Tailoring of a specific pH-induced self-enhanced photothermal cellulose hydrogel for antibiotic-resistant bacteria-infected wound treatment

Abstract

Implementing differentiated photothermal temperatures in the infected area of the wound and adjacent normal tissue areas can achieve photothermal antibacterial effects while protecting adjacent healthy tissues from potential overheating damage associated with photothermal therapy.
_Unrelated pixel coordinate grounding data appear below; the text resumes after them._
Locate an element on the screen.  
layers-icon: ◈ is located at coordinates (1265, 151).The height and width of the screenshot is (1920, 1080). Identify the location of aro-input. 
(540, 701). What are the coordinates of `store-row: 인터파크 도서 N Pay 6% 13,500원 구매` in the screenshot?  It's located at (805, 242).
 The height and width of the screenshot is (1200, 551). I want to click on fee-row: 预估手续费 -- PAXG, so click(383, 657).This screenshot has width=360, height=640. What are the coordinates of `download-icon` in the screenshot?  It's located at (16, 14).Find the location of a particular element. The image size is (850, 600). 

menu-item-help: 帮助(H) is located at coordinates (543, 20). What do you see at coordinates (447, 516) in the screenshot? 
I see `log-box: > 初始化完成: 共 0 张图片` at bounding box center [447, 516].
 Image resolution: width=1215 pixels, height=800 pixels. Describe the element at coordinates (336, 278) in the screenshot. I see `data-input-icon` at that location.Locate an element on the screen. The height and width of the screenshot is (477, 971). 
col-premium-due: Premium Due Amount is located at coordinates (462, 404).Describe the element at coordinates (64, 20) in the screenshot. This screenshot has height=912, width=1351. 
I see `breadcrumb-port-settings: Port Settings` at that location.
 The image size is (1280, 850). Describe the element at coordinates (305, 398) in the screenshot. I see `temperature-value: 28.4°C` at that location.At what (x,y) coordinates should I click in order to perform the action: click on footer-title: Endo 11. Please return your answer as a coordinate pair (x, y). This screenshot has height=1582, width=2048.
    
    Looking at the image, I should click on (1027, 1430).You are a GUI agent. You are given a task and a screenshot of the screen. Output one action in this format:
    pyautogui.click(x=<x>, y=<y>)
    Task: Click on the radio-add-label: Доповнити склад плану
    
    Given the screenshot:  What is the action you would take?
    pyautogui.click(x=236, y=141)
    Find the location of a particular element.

Here, a specific pH-induced photothermal temperature self-enhancing cellulose hydrogel was tailored using photothermal-responsive cellulose nanocrystals modified with polyaniline and pH-responsive cellulose nanocrystals loaded with taurine as the staggered network skeletons. The hydrogel possesses exceptional in-situ adaptability and tissue adhesion characteristics, enabling it to adhere to the irregular wound bed. Interestingly, polyaniline on cellulose nanocrystals can be converted from the form of adamantane base to the form of adamantane salt under acidic conditions, exhibiting enhanced photothermal effects. Consequently, the specific acidic microenvironment (pH 5.5–6.8) of infected wounds can elevate the photothermal temperature of hydrogel to 45–48 ℃, significantly higher than that (42 ℃) of adjacent healthy tissue with pH values of 6.8–7.4. Similarly, taurine grafted onto cellulose nanocrystals via dynamic imine bonding gets gradually released from the hydrogel into infected wounds under specific acidic conditions, thus providing an anti-inflammatory effect. This differential temperature regulation on the infected wound achieves effective photothermal antibacterial treatment while preventing overheating damage to normal tissue.